From the listing below, copy each line where "computer" occurs.

- Extracted entries -
<<<<

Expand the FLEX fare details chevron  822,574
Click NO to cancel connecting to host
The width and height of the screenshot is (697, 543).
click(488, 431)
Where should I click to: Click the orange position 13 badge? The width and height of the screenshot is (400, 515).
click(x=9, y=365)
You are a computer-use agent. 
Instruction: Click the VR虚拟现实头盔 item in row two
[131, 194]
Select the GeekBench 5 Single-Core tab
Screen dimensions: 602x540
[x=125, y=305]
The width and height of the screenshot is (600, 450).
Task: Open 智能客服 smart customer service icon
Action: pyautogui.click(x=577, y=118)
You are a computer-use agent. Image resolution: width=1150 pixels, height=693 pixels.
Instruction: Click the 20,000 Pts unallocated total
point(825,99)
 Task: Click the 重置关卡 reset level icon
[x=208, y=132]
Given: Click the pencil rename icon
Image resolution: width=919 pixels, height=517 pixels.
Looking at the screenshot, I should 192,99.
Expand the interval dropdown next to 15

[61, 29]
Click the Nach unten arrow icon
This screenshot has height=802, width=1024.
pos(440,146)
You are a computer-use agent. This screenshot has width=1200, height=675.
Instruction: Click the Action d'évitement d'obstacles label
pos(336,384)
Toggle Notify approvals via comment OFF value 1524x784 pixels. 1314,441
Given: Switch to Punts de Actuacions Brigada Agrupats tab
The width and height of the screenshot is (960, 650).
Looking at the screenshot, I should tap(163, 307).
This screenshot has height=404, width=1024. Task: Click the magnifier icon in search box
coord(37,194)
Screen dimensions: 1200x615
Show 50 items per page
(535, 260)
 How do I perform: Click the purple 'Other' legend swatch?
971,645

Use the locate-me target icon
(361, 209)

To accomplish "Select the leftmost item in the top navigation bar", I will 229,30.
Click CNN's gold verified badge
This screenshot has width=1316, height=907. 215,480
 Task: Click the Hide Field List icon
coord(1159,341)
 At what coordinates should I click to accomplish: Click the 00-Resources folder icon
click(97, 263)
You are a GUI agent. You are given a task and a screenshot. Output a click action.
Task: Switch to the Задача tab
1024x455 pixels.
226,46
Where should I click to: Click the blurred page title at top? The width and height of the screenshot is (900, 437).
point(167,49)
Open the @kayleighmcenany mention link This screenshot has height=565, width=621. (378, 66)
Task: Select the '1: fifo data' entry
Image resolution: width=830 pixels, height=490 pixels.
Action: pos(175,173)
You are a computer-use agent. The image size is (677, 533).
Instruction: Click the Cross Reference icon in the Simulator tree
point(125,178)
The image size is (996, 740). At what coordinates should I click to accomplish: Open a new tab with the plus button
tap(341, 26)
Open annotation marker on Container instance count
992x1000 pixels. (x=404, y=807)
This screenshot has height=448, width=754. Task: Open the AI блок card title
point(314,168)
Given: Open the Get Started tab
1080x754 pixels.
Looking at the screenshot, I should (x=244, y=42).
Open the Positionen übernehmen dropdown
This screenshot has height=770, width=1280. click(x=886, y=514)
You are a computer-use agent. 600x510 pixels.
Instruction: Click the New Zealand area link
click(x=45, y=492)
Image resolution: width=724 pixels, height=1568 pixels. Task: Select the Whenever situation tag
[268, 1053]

>>>>

- Answer space -
You are a computer-use agent. 
You are a computer-use agent. Image resolution: width=1150 pixels, height=693 pixels.
You are a computer-use agent. This screenshot has width=1200, height=675.
You are a computer-use agent. The image size is (677, 533).
You are a computer-use agent. 600x510 pixels.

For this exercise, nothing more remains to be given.